The rule governing money growth ensures g is unaffected by the rise in pe .
Therefore, π unambiguously increases in response to the decline in consumption
growth. All of the above effects (relative to the steady state) last into the future
because of the positive autocorrelation of pe and the contraction of i. In short,
positive shocks to pe cause decreases in u and increases in π. More generally,
shocks to pe that are not “offset” by appropriate changes in money growth are
a source of opposite movements in u and π.
Innovation to x
Finally, suppose a positive value of x occurs, causing a rise in (current) x.
The expansion of x directly increases (current) π. Stemming from the serial
correlation of the x process, the rise in x generates an increase in expected
future x and, thus, in anticipated future π. This signal on future π is important.
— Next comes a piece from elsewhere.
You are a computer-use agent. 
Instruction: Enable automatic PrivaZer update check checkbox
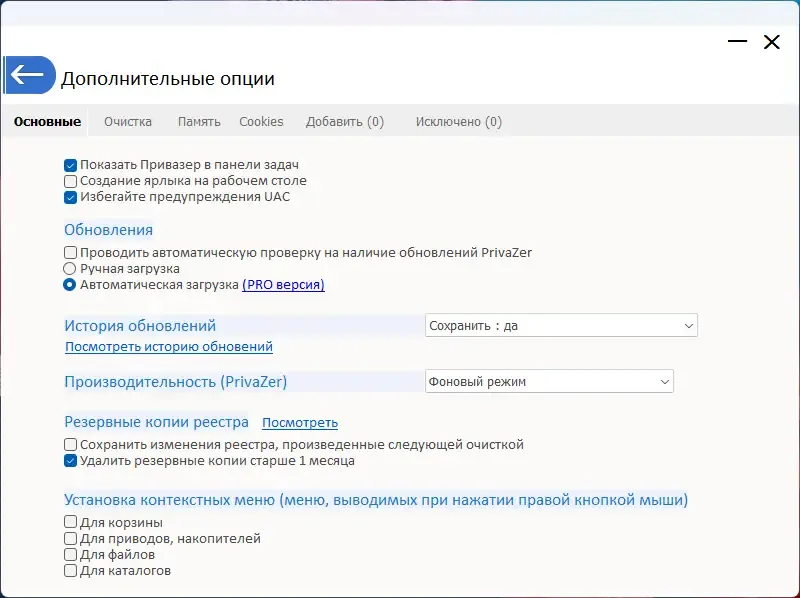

It is the source of monetary nonneutrality in the model economy. If the signal
were absent, the rise in x would simply cause once-and-for-all equiproportionate
expansions of the money supply and price level and have no real effects. But
when anticipated future π rises, as in the case under discussion, agents expect
a shrinkage in the purchasing power of future money balances, which causes
a reduction in the marginal utility of real income (λ) and other ensuing real
effects.
The fall in λ reduces the marginal income value of the return to work effort,
thereby engendering an intratemporal substitution effect that decreases l and c
and increases leisure. This fall in c reinforces the rise in π noted above. Because
the reduction in l adversely affects the marginal productivity of u, contractions
of u and e occur. y must also fall since both u and l are lower. While the effect
on capital’s future marginal productivity is ambiguous, the current value of λ
clearly decreases more than does the future value of λ, because the anticipated
inflation effect of the current shock to x diminishes with the passage of time.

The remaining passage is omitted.